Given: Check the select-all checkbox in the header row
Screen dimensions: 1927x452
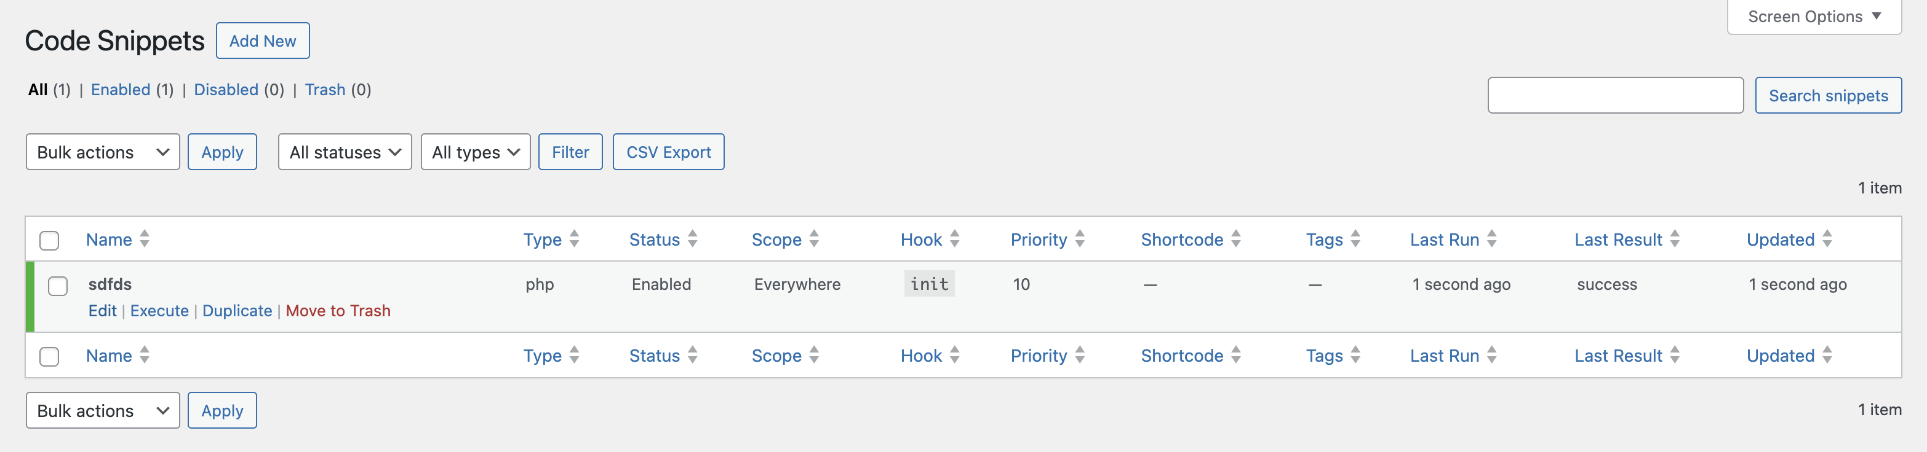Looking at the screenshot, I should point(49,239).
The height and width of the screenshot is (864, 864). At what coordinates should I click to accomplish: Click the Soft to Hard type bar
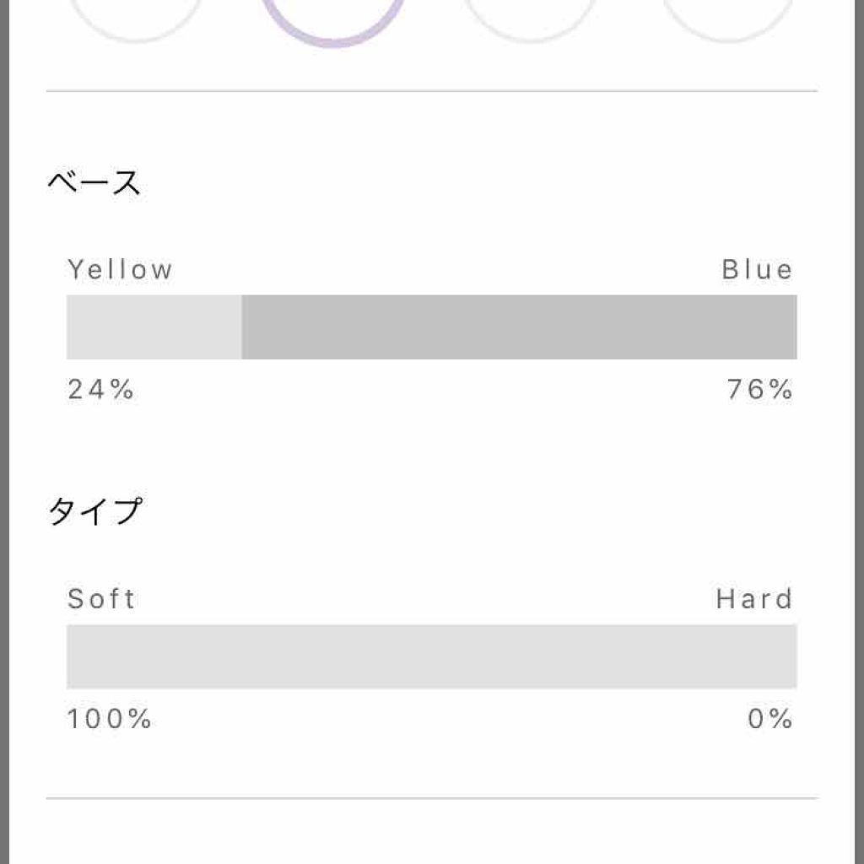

---

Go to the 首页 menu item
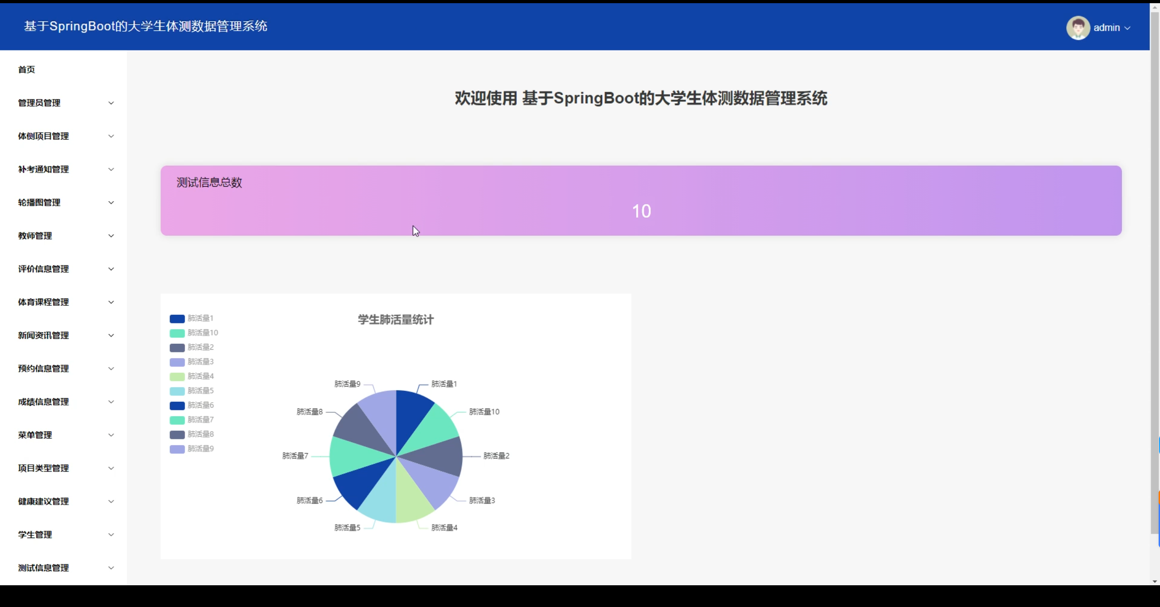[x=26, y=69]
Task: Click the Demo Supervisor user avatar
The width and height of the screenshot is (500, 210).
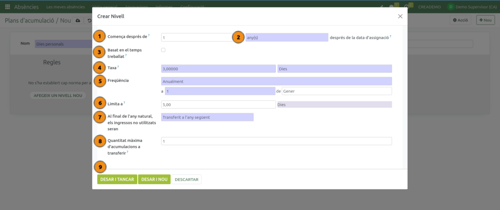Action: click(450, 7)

**WHAT TO WORK ON**
Copy out the data above, from the line containing "Given: Check the" through the line containing "The height and", both included, and omit the pictures.

**FINAL RESULT**
Given: Check the select-all checkbox in the header row
Screen dimensions: 1927x452
Looking at the screenshot, I should point(49,239).
The height and width of the screenshot is (864, 864). At what coordinates should I click to accomplish: Click the Soft to Hard type bar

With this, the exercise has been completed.